─── Supplied material ───

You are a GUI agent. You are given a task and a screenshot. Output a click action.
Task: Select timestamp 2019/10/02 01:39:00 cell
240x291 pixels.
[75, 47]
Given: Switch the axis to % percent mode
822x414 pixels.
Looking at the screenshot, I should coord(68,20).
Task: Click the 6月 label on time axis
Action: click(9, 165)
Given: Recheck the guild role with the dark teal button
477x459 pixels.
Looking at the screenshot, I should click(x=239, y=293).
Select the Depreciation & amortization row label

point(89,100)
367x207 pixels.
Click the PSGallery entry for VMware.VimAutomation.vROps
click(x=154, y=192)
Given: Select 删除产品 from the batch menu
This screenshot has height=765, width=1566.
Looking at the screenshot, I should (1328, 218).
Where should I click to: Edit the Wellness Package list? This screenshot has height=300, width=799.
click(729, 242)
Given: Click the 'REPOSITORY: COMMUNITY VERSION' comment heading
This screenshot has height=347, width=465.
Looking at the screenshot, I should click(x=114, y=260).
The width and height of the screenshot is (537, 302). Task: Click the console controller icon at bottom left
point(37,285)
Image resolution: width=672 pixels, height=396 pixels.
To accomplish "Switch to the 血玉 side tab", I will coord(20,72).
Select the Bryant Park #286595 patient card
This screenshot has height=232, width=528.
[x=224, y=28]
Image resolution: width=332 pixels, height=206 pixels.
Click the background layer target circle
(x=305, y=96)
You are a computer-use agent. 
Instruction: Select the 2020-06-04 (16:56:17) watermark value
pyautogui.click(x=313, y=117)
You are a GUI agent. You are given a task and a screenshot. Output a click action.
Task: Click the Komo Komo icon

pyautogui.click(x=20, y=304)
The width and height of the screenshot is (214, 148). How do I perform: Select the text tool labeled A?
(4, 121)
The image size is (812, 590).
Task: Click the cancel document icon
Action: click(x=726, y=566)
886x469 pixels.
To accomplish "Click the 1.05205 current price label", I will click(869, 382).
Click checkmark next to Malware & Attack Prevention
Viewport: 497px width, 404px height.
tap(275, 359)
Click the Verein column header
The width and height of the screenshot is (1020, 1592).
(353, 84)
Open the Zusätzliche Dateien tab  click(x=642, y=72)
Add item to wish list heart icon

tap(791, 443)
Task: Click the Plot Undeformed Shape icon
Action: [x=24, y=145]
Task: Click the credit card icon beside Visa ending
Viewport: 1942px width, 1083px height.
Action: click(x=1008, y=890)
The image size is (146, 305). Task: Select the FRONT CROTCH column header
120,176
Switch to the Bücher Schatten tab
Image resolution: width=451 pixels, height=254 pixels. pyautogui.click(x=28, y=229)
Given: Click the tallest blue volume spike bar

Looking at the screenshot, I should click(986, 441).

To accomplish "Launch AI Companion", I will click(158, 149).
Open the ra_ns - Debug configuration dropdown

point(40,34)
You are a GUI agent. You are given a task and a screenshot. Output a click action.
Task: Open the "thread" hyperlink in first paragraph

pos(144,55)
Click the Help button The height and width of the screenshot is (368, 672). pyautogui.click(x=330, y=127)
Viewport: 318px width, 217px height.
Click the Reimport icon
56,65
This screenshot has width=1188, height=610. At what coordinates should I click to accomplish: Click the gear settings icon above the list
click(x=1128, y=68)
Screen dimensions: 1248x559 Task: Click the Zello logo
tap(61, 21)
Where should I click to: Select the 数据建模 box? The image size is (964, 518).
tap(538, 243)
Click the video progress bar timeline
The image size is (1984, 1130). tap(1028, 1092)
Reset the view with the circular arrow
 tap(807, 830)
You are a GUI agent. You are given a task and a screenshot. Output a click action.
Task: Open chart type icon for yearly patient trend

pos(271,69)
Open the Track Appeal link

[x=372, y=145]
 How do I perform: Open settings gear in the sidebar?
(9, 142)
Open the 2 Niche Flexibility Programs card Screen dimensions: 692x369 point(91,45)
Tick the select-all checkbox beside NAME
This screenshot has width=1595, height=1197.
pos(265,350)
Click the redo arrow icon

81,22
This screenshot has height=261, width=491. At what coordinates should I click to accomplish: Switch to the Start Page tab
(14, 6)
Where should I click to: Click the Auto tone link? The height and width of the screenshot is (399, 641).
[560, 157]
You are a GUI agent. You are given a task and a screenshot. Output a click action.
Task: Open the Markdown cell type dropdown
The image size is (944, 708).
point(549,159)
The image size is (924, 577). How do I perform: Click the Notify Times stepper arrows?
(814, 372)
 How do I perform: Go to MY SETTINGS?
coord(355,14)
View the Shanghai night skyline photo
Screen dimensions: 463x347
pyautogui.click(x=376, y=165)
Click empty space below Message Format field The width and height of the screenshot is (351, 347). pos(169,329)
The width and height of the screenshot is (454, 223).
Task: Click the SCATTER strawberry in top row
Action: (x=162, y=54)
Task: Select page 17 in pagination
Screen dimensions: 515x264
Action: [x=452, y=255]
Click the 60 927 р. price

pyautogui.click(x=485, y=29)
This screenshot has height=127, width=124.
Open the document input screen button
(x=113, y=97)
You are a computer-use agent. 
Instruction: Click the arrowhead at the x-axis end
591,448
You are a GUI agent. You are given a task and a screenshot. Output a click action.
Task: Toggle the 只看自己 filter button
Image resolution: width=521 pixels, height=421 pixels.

───

• _Exercise prompt_
Reproduce, exactly and in full, the lines from the one that contains "Task: Toggle the 只看自己 filter button" to the end of the material.

• _Expected answer_
Task: Toggle the 只看自己 filter button
Image resolution: width=521 pixels, height=421 pixels.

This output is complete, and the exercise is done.